The best lender for you depends on your individual needs and circumstances. Carefully compare different loan offers based on the factors mentioned above before making a final decision. Consider seeking professional advice from a financial advisor to help you choose the best option for your abroad education loan.
List of major NBFCs providing Education Loans
Almost all nationalised and private banks offer education loans in India. However, given below is a list of NBFCs offering cheapest education loans you can check out to borrow education loans for studying abroad.

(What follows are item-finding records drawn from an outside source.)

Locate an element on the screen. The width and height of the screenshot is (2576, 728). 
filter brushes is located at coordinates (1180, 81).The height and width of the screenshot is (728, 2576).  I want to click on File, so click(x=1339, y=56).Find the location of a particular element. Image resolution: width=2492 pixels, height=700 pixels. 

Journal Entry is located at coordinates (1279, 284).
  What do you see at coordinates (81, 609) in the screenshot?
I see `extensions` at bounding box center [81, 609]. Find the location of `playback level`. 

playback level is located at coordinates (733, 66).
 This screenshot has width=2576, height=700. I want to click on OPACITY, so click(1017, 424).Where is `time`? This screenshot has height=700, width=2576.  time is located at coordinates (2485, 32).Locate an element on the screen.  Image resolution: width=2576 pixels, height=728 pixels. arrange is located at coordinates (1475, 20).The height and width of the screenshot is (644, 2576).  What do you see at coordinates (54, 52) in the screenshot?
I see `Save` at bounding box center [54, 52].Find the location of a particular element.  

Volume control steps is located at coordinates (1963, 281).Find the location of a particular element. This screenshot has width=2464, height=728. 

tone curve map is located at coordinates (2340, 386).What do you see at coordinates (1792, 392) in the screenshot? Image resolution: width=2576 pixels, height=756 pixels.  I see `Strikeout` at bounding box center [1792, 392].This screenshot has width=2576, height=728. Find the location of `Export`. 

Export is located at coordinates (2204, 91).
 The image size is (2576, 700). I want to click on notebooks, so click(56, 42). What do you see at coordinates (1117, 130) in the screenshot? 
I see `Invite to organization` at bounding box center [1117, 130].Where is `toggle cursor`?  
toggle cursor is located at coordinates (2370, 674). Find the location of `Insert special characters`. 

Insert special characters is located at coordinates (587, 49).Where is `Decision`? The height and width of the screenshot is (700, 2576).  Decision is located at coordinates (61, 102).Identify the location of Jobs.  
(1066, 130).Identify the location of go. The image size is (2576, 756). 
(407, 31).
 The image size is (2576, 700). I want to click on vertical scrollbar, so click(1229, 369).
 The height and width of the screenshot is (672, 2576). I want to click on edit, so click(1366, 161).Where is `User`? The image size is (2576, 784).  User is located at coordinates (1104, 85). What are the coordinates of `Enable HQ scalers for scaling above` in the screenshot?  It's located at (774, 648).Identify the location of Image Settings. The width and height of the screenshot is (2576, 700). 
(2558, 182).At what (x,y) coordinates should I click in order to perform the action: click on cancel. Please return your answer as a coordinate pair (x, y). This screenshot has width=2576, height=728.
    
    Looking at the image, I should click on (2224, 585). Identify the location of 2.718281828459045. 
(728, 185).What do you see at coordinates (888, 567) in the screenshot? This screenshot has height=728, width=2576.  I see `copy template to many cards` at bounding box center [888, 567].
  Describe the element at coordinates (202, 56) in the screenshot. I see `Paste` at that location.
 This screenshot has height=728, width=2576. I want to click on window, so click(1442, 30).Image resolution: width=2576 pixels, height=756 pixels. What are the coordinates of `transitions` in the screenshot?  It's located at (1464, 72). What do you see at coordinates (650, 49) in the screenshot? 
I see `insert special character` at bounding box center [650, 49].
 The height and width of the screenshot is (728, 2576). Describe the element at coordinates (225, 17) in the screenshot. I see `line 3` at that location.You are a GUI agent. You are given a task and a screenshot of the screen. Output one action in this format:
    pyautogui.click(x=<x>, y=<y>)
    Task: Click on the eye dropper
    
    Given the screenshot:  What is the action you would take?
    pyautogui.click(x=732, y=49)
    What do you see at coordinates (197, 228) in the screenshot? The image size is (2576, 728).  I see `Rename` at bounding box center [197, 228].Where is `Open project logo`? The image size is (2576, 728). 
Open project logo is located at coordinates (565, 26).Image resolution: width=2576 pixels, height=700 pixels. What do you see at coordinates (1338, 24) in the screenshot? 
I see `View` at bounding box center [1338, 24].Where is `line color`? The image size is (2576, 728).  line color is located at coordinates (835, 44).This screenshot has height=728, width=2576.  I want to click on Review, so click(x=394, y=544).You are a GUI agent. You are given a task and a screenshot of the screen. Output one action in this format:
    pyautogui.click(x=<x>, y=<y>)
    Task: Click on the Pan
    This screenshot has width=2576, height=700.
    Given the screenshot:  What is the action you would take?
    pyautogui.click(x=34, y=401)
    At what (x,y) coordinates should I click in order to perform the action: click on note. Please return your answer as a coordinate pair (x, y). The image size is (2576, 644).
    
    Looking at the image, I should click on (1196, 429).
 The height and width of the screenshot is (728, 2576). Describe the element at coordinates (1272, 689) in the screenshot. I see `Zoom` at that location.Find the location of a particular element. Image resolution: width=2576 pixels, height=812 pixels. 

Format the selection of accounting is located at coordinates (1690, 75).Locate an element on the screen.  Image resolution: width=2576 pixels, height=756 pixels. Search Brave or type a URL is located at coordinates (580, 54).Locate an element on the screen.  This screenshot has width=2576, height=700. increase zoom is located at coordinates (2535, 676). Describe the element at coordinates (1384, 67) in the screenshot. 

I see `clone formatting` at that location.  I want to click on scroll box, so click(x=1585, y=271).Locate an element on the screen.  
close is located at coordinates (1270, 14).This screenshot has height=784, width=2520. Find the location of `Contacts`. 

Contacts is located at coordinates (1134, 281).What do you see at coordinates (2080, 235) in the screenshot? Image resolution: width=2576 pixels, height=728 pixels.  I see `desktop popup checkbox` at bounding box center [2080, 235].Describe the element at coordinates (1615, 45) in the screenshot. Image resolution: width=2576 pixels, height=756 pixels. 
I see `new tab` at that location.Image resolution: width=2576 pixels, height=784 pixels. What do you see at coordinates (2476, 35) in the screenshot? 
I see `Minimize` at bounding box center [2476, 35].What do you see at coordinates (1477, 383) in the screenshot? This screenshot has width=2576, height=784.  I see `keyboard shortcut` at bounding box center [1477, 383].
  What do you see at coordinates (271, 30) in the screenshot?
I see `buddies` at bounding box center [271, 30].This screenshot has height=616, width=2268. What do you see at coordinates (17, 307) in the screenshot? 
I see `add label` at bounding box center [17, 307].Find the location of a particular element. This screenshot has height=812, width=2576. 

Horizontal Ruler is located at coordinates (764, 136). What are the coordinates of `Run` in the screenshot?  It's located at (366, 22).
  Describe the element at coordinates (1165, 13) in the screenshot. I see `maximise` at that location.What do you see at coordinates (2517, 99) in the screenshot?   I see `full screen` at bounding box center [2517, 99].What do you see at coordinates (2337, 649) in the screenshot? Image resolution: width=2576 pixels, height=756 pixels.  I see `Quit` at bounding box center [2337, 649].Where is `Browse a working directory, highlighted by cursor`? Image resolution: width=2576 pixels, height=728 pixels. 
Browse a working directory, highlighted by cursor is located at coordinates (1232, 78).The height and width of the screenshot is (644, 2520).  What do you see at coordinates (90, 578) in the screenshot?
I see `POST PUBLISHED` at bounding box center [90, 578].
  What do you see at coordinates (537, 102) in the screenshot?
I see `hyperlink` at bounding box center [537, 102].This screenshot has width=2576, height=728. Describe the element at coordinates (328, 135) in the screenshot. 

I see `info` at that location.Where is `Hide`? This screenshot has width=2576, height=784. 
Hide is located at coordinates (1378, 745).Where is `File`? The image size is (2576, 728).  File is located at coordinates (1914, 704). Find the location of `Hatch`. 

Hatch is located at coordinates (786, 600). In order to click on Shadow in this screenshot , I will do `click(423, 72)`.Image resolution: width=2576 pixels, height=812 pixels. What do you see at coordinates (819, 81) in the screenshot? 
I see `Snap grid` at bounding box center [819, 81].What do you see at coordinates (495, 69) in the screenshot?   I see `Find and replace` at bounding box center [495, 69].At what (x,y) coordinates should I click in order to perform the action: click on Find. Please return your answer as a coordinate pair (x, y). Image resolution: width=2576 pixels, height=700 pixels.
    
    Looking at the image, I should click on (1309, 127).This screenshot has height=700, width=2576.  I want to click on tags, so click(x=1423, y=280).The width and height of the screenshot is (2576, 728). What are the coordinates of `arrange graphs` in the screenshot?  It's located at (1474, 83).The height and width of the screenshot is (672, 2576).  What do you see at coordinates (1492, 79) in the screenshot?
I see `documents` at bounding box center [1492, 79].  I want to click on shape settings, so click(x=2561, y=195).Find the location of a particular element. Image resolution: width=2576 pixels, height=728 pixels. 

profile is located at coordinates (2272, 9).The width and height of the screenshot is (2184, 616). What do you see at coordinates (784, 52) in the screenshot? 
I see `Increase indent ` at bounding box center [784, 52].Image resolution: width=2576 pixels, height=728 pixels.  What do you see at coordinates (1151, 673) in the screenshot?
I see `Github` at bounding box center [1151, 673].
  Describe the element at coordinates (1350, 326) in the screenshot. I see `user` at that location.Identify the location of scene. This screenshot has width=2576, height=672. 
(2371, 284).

- Avanse Financial Services: Offers study loans covering tuition fees, living expenses, and other related costs. Avanse is known for its competitive interest rates and flexible repayment options.
- HDFC Credila: Credila, a subsidiary of HDFC Ltd., specialises in education loans and is known for its expertise in funding international education. They provide loans for various courses, including undergraduate and postgraduate programs.
- InCred: InCred is a new-age NBFC that provides a range of financial services, including education loans for students planning to study abroad. InCred focuses on offering hassle-free loans with competitive interest rates.
- Auxilo Finserve Pvt Ltd: Auxilo is a prominent player in the education finance sector, catering to the diverse needs of students pursuing higher education overseas.
- Prodigy Finance: With a global focus, Prodigy Finance connects individual and institutional investors with students seeking study abroad loans. Notably, Prodigy Finance does not require collateral, and its risk assessment model evaluates a student’s future earning potential.
- Credence: Credence, with its expertise in education finance, offers tailored solutions for students aspiring to study abroad. The NBFC provides comprehensive support for various courses and is recognised for its commitment to simplifying the loan application process.
- MPOWER Financing: With a commitment to inclusivity, MPOWER provides loans without requiring a co-signer or collateral. The institution’s emphasis on supporting students from emerging markets and its flexible repayment terms make it an attractive option for those navigating the financial aspects
Well, it’s a wrap! While NBFCs and banks play a significant role in facilitating study abroad education loans, it’s essential to carefully evaluate and choose the one that suits your needs. Conduct thorough research, compare offerings, and seek guidance from financial advisors to make an informed decision.
FAQs
Q.1) Is it safe to take an education loan from NBFC?
Ans- Yes, it is safe to take education loans from NBFCs, as they are regulated under the Company Act 1956.
Q.2) What are the disadvantages of taking out a loan from NBFC?
Ans- Of course, there are also drawbacks to taking out a loan from an NBFC. As they are not regulated like banks, they may not give you the same level of protection. This could put you at risk if something goes wrong with your loan or if the company goes out of business.
Q.3) Which NBFC is best for education loans?
Ans- NBFCs like Auxilo, Avanse, Credilla, Credence, Prodigy, and MPower Finance are safe and best for an education loan.
Q.4) Who is eligible for NBFC loan?
Ans- To be eligible for an NBFC education loan, you should be at least 20 years of age, have a good credit score, and should have a co-applicant if not salaried.
Q.5) Is NBFC better than banks?
Ans- Though NBFCs are not regulated like banks, they are flexible in terms of eligibility, documentation, etc. Additionally, the loan approval time is faster than banks. However, it depends upon your financial appetite and requirements to decide.
Q.6) What is the major difference between bank and NBFC?
Ans- While a bank is an authorised government entity offering banking services, an NBFC is a company providing similar services to the public without possessing a banking license.
Q.7) Which is better bank or NBFC?
Ans- Banks typically provide lower interest rates owing to their access to cost-effective funds, whereas NBFCs may offer greater flexibility in eligibility criteria and documentation requirements. Choosing between the 2 depends on your financial requirements and study abroad plan.